Money laundering is a serious federal crime and a felony in Minnesota. It is when an organized criminal entity obtains large sums of money illegally and then launders it before integrating it into the financial system. Money laundering can happen in different industries, using varying methods of placement and layering. You might not even realize you were involved in the criminal activity. If you are under investigation for suspected money laundering, you should prepare to build a solid defense.
Lack of knowledge and intent
To be guilty of a crime, the defendant must have knowingly and willfully committed the act. You might even be a victim. The real criminals could have used your accounts and name to siphon the dirty money. You did not know the perpetrators acquired the funds through illegal activities. Because you were not aware, you had no intention of committing the crime in the first place.
A law enforcement officer may have induced or persuaded you to commit the act. Entrapment occurs when an undercover agent or law enforcement officer introduces the crime to an innocent party and encourages them to do it.

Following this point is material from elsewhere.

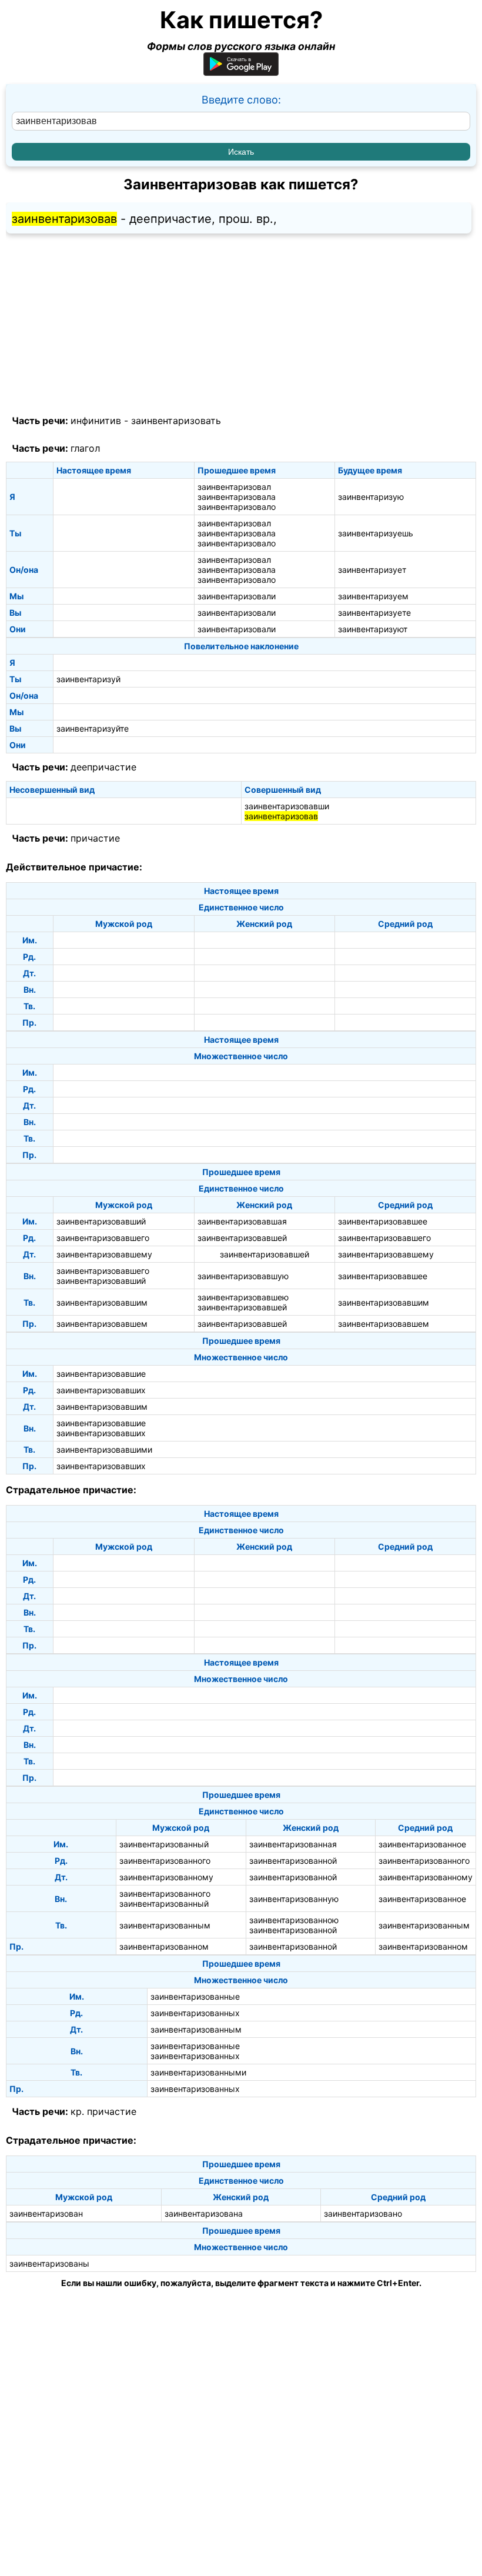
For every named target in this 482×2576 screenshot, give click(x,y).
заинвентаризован (46, 2213)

The Fourth Amendment defense
The Fourth Amendment protects every United States citizen from unreasonable search and seizure. The prosecution may not use evidence if they obtained it through violating your constitutional rights.
Lack of material evidence
In any criminal lawsuit, the prosecution carries the burden of proving that the defendant committed the crime beyond a reasonable doubt. Circumstantial evidence is not enough to convict a person of a crime.
You must not take money laundering accusations lightly. A conviction could change your life forever. You must try everything you can to defend yourself against these unfair allegations.